There are well enough good answers here, but no one's suggested this method yet, so I'll add it.
Method $1$ - (Secant Approximation)
We can take two simple perfect squares that straddle $2017$. We're just getting a rough estimate, so we'd prefer numbers to be easy to work with than near $2017$. For example, $1600\leq 2017\leq 3600$. The secant line passing $(1600,40)$ and $(3600,60)$ should approximate $\sqrt{x}$ in the interval $[1600,3600]$. This gives us: $\sqrt{x}=24+\frac{x}{100}+\varepsilon_1(x)$. *
So, $\sqrt{2017}\approx44$. Finally, we can check the squares of $43,44,45,\ldots$ and find our answer.
Method $2$ - (Mean of $2$nd Degree Taylor Polynomials)

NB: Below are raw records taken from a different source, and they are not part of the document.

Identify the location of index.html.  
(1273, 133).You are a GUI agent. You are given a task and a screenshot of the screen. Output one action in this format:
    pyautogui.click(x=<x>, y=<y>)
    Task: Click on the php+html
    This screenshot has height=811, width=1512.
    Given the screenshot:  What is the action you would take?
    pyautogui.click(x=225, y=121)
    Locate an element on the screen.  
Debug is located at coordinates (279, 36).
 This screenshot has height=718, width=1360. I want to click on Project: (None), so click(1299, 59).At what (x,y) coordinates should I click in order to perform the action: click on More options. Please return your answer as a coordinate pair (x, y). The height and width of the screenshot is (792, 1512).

We can make method $1$ slightly more accurate, though it's not really vital to do so. The $2$nd degree Taylor expansion of $\sqrt{x}$ at $x=a$ is $T_a(x)=\sqrt{a}+\frac{x-a}{80}+\frac{(x-a)^2}{8a\sqrt{a}}$. Then the mean of $T_{1600}$ and $T_{3600}(x)$ should be a good estimate for $\sqrt{x}$ near the centre of the interval $[1600,3600]$. Then $\sqrt{x}=60+\frac{x-2600}{80}-\frac{1}{2\cdot8}\left(\frac{(x-1600)^2}{40^3}+\frac{(x-3600)^2}{60^3}\right)+\varepsilon_2(x)$.** Hence, $\sqrt{2017}\approx45$ and we can check the squares of nearby integers, as in method $1$.
These methods would also work for any $2000<x<3000$ and could easily be adapted for other values of $x$. They also give a convenient way of finding an initial guess, for methods such as Newton-Raphson (detailed in @mathreadler's answer).
Accuracy of Methods
* The error term reaches its maximum at $\varepsilon_1(2500)= 1$. So, in the worst case scenario, we'd need to check the $3$ numbers $(y-1),y,(y+1)$, where $y$ is the estimate of $\sqrt{x}$ from method $1$ and where $x\in[1600,3600]$.
** For $x\in(1769,3110)$, we have $\varepsilon_2(x)<0.67<\varepsilon_1(x)$ but for $x<1769$ or $x>3110$, we have $\varepsilon_2(x)>\varepsilon_1(x)$. In other words, method $1$ is more accurate than method $2$ in the centre of $[1600,3600]$, but the opposite is true near the bounds of the interval. However, since we're interested in the centre of the interval, this is good. The error term, $\varepsilon_2(x)$, reaches a minimum of $0$ around $x=2351$.